Why did this guy leave the U.S. for Chile anyway?
In the United States, he had grown sick of political correctness, eroding family values and high taxes, and his attempts at political relevancy had proved futile. He had participated in the League of the South, a neo-Confederate hate group, and failed in his libertarian bid for a U.S. congressional seat in South Carolina. Days before the election, he was arrested on charges of domestic violence.
In Chile, however, he emerged as a prolific conservative commentator, hosting a talk radio show called “Red Hot Chile,” traveling to every major town around the country and remarrying a Chilean woman. He dubbed himself the “biggest neoliberal in the entire country.” (Chilean media outlets would later describe him as a white supremacist.)
In 2012, he helped three other Americans found a libertarian compound in the mountains, “Galt’s Gulch,” named for the fictional capitalist haven in Ayn Rand’s “Atlas Shrugged.” Cobin quickly split and founded a competing sustainable farm and libertarian compound, called “Freedom Orchard.”
A brochure for the mountainside compound advertised an idyllic 400-unit paradise, where “liberty-loving people from all over the world” could enjoy low taxes, organic produce, and freedom from “intrusive and abusive government meddling.” One group, however, was not welcome on his orchard: liberals from the United States.
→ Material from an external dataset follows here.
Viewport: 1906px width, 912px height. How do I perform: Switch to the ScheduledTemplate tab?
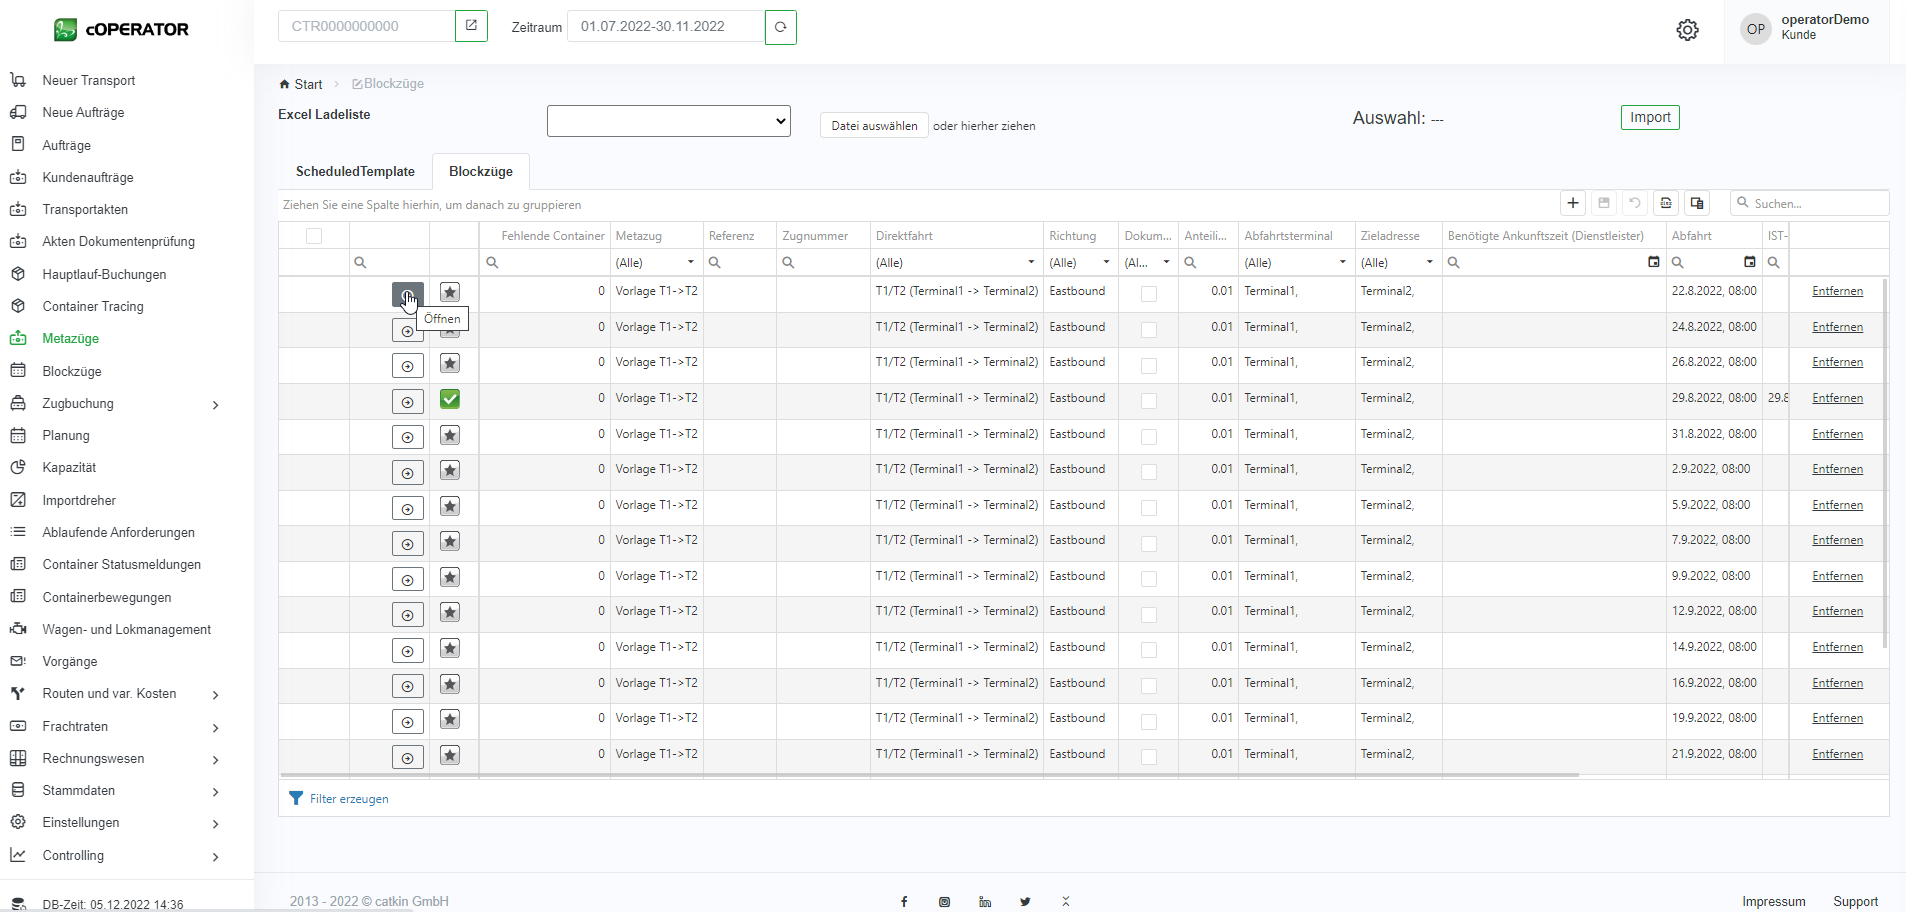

“You’ve already messed up your country,” Cobin told Mother Jones in 2014. “We don’t need you.”
In countless interviews and letters to the editor, he also expressed a particular admiration for the anti-communist policies of Augusto Pinochet, Chile’s disgraced former military dictator. Cobin established ties with Hermógenes Pérez de Arce, a widely read — and to his opponents, widely reviled — conservative newspaper columnist known as one of Pinochet’s most prominent defenders. (Pérez de Arce, who could not be reached for comment, is serving as Cobin’s lawyer.)
I’m surprised Cobin didn’t move back to the U.S. after Trump’s election and take a job in the administration!
In a since-deleted YouTube video he sent to his online followers, Cobin recounted how he had been driving to a gun range when he stumbled through protesters in Reñaca, a beachside resort town about 20 minutes north of Valparaíso, the country’s third-largest city.
According to Chilean news reports, about 2,000 people were protesting along a main road, partaking in a tactic in which they stop cars and ask drivers to dance with them as a show of solidarity. Cobin, wearing a neon yellow vest, refused. He started speeding through the crowd instead.
As Cobin tells it, the mob began banging against his pickup truck when he took out his gun and loaded it. He was fending against the possibility of assault, he said, as he began firing.
“I was in fear for my life, being attacked by a violent mob,” he said.
Video of the incident, however, showed a largely isolated vehicle moving past the crowd. After Cobin opened fire, a barefoot protester threw an object toward Cobin, who responded with more shots in the direction of the demonstrators. One of his bullets hit someone in the thigh, reportedly landing that man in the hospital.
When the histories of the New Gilded Age are written, the horrific impact of right-libertarians taking over various parts of George Mason is going to be a major part of those books.